It appears that hospital price transparency proponents have lost a recent battle. Trump administration officials are kicking a political can down the road after push back from hospitals and insurers, who would have had to make previously undisclosed rates public.

The Centers for Medicare and Medicaid Services (CMS) said it has some 1,400 comments for a proposed rule about the revealing of rates, and the coming rule regarding the topic will include responses to these concerns.

So, who wins here? Payers and providers, apparently. Consumers? Not so much. They remain out in the cold regarding the details included in prices and how those prices ultimately may affect them and their wallets.

Healthcare insiders have long argued against transparency so they wouldn’t be forced to reveal their negotiated rates with anyone outside their systems. These opponents of the regulation said competition could be at stake and that transparent pricing actually could be a harm to patients.

Some legal elites remain skeptical that CMS has the authority to mandate that hospitals disclose pricing information that makes up contracts with insurance plans. Insurance lobbyists say price transparency will lead to higher prices across the board.

Hypothetically, after seeing rates in a region, the lowest-paid hospital would demand higher prices, essentially creating a floor for pricing. “The hospital lobby has said it would fuel anti-competitive behavior among payers and threaten access to care,” Healthcare Dive reports.

A recent study claims that patients are taking steps to diagnose the price of their procedures through some old-fashioned internet research.

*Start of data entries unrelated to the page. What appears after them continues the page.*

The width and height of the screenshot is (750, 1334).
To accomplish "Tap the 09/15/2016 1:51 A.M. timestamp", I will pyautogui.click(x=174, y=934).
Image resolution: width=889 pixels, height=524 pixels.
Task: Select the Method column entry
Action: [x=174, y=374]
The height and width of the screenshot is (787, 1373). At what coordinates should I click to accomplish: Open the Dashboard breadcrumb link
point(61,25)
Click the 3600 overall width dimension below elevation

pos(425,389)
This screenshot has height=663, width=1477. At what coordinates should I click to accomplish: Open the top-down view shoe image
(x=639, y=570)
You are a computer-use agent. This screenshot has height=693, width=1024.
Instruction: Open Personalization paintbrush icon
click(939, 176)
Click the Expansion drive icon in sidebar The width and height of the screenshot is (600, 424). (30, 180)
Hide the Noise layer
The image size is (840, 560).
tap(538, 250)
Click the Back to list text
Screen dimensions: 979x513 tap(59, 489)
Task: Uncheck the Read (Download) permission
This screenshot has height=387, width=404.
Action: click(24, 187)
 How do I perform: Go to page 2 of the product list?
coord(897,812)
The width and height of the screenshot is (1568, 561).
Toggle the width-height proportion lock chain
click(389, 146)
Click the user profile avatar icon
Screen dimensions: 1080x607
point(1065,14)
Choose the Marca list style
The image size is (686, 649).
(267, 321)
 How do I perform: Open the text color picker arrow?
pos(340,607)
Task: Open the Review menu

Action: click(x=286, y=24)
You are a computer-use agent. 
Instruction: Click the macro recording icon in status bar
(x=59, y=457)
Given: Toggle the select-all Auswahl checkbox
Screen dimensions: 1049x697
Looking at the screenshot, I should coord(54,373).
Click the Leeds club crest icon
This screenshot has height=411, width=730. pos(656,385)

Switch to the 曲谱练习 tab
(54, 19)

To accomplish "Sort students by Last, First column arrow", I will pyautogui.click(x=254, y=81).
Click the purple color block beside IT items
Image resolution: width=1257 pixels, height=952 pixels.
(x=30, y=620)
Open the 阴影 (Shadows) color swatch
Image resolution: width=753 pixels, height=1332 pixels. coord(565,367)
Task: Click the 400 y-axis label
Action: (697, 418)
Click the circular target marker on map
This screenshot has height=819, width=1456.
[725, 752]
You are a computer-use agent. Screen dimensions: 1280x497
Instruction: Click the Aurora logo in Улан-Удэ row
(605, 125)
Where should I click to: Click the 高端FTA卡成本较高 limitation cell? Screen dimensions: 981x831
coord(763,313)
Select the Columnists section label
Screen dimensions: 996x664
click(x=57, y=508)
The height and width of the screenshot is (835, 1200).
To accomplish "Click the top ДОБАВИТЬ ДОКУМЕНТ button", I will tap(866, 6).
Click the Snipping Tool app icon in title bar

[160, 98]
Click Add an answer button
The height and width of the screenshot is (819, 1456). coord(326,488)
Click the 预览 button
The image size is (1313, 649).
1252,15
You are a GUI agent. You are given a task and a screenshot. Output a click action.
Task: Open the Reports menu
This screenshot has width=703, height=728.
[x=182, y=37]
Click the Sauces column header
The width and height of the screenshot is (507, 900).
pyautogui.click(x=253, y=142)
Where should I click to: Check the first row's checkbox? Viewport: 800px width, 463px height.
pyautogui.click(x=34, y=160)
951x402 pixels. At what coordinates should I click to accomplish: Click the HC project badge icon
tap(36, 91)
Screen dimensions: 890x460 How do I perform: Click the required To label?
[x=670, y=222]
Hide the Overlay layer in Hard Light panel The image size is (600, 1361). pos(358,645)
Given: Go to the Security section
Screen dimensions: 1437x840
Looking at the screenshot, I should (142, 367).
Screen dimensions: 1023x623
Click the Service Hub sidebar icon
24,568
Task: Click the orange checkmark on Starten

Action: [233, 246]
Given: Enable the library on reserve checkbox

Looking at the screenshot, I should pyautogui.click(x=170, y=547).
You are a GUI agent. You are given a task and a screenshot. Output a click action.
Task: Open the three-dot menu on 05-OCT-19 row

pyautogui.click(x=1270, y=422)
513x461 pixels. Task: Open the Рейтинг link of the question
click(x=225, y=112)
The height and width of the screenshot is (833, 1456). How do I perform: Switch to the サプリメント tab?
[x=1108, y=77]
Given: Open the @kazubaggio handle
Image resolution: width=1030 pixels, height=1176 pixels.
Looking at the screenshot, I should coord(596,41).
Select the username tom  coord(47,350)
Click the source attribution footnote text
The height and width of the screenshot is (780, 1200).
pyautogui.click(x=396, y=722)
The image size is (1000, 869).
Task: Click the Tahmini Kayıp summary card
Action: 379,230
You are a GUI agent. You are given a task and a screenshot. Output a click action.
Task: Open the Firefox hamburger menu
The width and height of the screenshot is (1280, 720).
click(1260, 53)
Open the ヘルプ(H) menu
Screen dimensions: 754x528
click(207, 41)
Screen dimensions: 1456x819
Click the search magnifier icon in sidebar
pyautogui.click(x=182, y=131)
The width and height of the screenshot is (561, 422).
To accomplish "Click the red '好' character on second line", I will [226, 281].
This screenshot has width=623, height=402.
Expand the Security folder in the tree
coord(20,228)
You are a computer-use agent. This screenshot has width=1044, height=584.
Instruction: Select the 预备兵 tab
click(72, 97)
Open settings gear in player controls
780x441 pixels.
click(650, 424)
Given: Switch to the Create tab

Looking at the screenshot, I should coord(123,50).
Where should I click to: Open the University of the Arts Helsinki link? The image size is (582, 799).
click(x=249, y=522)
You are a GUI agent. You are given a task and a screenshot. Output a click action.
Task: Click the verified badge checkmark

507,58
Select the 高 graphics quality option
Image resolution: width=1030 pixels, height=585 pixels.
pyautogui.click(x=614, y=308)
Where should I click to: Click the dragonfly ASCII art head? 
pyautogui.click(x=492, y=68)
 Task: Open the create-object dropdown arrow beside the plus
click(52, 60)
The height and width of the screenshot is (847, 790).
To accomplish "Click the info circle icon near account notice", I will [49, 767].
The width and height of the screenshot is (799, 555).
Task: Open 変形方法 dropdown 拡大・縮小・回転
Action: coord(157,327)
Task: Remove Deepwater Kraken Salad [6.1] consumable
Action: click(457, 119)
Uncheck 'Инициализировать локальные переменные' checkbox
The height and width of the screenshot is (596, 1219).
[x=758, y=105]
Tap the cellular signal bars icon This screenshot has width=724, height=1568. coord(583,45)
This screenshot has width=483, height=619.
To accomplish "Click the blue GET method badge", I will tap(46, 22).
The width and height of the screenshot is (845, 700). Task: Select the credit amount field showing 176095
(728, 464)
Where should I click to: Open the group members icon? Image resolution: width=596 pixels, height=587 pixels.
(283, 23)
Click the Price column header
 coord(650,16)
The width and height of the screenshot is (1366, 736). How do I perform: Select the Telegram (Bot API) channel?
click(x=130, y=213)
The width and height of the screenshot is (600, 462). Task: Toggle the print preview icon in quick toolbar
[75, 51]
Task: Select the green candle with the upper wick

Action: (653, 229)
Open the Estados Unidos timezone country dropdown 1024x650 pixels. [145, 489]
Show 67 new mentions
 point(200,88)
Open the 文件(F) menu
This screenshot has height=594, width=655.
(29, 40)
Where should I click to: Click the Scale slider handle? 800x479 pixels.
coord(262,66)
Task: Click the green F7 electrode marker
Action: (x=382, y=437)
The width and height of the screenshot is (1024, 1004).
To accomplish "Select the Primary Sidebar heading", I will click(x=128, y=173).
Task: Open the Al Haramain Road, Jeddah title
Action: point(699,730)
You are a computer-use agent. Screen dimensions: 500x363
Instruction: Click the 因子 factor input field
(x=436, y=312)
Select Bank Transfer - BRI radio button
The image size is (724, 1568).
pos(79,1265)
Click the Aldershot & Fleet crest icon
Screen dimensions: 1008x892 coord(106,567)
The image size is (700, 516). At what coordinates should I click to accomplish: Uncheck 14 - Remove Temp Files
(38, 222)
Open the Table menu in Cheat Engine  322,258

A survey from TransUnion Healthcare included responses from 2,500 patients that visited a hospital, clinic, or doctor's office within the past six months. It found that 75% of patients attempt to research the cost of medical procedures online, consulting health systems and health insurance websites to gain insights into their out-of-pocket financial responsibility before heading to the doctor.

Based on these figures, it’s hard to understand how more transparency is a problem for patients, who seem actively engaged in wanting to know more about the costs of their procedures.

According to the survey, the opposite seems true. Sixty-two percent of patients said knowing their out-of-pocket costs influences whether or not they can access healthcare. Forty-nine percent reported having a precise estimate of financial responsibility impacts whether they visit a specific provider.

If this is true, the survey strongly suggests that more pricing transparency in healthcare would hurt providers and payers more than patients.

Trump’s proposal first was offered in July. The first proposed rule from CMS called for hospitals to disclose “payer-specific” negotiated rates for at least 300 “shoppable services.”

For those lobbying arms that hope this move is a long-term victory, it’s likely not. Signs suggest that as younger generations require healthcare services, they’re going to want pricing information to support their decision-making.

Younger generations are more likely to use the internet to understand their out-of-pocket financial responsibility. Eighty-five percent and 84% of Gen Z and millennial patients, respectively, said they research their cost burden before visiting the doctor. Between 60% and 65% said those out-of-pocket costs can sway whether they visit the doctor or hospital, Patient Engagement HIT reports.

Another important point on the subject: As patient financial responsibility grows, more patients are responsible for between $500 and $1,000 in out-of-pocket costs, rising from 34% to 59%. It would be no surprise if consumers pushed to know how much money they are required to front for their health services.

“Only half of patients said they could access clear price transparency information, meaning only half of the patients know how much they will owe before accessing healthcare,” the study notes. Short-sightedness on price transparency is likely a failure to prepare for more consumerism, and further push back from those ultimately paying the bill.